Give the entries again, word for word.

+++ EXTRACTED INFORMATION

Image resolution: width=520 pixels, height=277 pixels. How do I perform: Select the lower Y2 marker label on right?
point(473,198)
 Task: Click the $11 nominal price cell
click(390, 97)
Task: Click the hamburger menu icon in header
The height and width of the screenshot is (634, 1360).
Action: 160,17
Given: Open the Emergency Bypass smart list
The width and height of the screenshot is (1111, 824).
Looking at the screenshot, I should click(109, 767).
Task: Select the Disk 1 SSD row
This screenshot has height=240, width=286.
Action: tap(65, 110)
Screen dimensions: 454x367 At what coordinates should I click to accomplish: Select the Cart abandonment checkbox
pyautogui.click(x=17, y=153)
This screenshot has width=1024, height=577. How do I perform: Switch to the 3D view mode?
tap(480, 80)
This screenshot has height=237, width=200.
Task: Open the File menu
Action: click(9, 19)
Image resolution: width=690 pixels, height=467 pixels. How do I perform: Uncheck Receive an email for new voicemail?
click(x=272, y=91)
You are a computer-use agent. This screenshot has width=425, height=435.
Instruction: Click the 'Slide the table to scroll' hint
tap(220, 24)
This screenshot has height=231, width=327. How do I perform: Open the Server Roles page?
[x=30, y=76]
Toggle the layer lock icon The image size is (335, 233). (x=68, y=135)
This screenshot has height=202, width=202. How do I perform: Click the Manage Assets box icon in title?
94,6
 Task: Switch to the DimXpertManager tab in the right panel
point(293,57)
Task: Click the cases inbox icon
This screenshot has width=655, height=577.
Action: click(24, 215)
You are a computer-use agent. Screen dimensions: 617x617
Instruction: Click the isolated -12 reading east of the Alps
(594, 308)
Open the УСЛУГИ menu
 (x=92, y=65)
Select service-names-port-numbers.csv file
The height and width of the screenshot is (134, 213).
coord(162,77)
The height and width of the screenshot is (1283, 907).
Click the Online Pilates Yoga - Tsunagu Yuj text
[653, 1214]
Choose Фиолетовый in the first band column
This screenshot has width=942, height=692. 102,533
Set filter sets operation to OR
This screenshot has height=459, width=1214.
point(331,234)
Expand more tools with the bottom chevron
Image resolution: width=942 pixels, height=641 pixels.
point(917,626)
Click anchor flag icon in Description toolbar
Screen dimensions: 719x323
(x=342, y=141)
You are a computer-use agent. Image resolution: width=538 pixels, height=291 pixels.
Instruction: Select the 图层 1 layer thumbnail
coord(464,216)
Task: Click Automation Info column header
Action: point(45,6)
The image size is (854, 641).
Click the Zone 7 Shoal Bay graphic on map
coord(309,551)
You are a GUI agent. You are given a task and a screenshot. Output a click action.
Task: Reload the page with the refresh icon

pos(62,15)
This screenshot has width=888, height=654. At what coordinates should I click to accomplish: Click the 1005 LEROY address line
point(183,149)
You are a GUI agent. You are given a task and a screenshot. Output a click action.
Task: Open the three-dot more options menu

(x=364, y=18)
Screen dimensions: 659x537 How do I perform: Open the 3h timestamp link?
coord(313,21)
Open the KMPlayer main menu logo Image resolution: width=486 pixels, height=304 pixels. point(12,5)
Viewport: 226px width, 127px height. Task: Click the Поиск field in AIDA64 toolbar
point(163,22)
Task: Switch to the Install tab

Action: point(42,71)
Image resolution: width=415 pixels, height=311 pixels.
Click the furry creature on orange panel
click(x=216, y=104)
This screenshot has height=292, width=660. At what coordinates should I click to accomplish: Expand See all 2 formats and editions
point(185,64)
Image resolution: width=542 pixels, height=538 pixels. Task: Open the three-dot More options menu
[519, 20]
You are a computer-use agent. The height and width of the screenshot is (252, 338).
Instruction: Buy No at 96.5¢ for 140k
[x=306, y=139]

++++++

WRITTEN ANSWER:
Image resolution: width=520 pixels, height=277 pixels. How do I perform: Select the lower Y2 marker label on right?
point(473,198)
 Task: Click the $11 nominal price cell
click(390, 97)
Task: Click the hamburger menu icon in header
The height and width of the screenshot is (634, 1360).
Action: 160,17
Given: Open the Emergency Bypass smart list
The width and height of the screenshot is (1111, 824).
Looking at the screenshot, I should click(109, 767).
Task: Select the Disk 1 SSD row
This screenshot has height=240, width=286.
Action: tap(65, 110)
Screen dimensions: 454x367 At what coordinates should I click to accomplish: Select the Cart abandonment checkbox
pyautogui.click(x=17, y=153)
This screenshot has width=1024, height=577. How do I perform: Switch to the 3D view mode?
tap(480, 80)
This screenshot has height=237, width=200.
Task: Open the File menu
Action: click(9, 19)
Image resolution: width=690 pixels, height=467 pixels. How do I perform: Uncheck Receive an email for new voicemail?
click(x=272, y=91)
You are a computer-use agent. This screenshot has width=425, height=435.
Instruction: Click the 'Slide the table to scroll' hint
tap(220, 24)
This screenshot has height=231, width=327. How do I perform: Open the Server Roles page?
[x=30, y=76]
Toggle the layer lock icon The image size is (335, 233). (x=68, y=135)
This screenshot has height=202, width=202. How do I perform: Click the Manage Assets box icon in title?
94,6
 Task: Switch to the DimXpertManager tab in the right panel
point(293,57)
Task: Click the cases inbox icon
This screenshot has width=655, height=577.
Action: click(24, 215)
You are a computer-use agent. Screen dimensions: 617x617
Instruction: Click the isolated -12 reading east of the Alps
(594, 308)
Open the УСЛУГИ menu
 (x=92, y=65)
Select service-names-port-numbers.csv file
The height and width of the screenshot is (134, 213).
coord(162,77)
The height and width of the screenshot is (1283, 907).
Click the Online Pilates Yoga - Tsunagu Yuj text
[653, 1214]
Choose Фиолетовый in the first band column
This screenshot has width=942, height=692. 102,533
Set filter sets operation to OR
This screenshot has height=459, width=1214.
point(331,234)
Expand more tools with the bottom chevron
Image resolution: width=942 pixels, height=641 pixels.
point(917,626)
Click anchor flag icon in Description toolbar
Screen dimensions: 719x323
(x=342, y=141)
You are a computer-use agent. Image resolution: width=538 pixels, height=291 pixels.
Instruction: Select the 图层 1 layer thumbnail
coord(464,216)
Task: Click Automation Info column header
Action: point(45,6)
The image size is (854, 641).
Click the Zone 7 Shoal Bay graphic on map
coord(309,551)
You are a GUI agent. You are given a task and a screenshot. Output a click action.
Task: Reload the page with the refresh icon

pos(62,15)
This screenshot has width=888, height=654. At what coordinates should I click to accomplish: Click the 1005 LEROY address line
point(183,149)
You are a GUI agent. You are given a task and a screenshot. Output a click action.
Task: Open the three-dot more options menu

(x=364, y=18)
Screen dimensions: 659x537 How do I perform: Open the 3h timestamp link?
coord(313,21)
Open the KMPlayer main menu logo Image resolution: width=486 pixels, height=304 pixels. point(12,5)
Viewport: 226px width, 127px height. Task: Click the Поиск field in AIDA64 toolbar
point(163,22)
Task: Switch to the Install tab

Action: point(42,71)
Image resolution: width=415 pixels, height=311 pixels.
Click the furry creature on orange panel
click(x=216, y=104)
This screenshot has height=292, width=660. At what coordinates should I click to accomplish: Expand See all 2 formats and editions
point(185,64)
Image resolution: width=542 pixels, height=538 pixels. Task: Open the three-dot More options menu
[519, 20]
You are a computer-use agent. The height and width of the screenshot is (252, 338).
Instruction: Buy No at 96.5¢ for 140k
[x=306, y=139]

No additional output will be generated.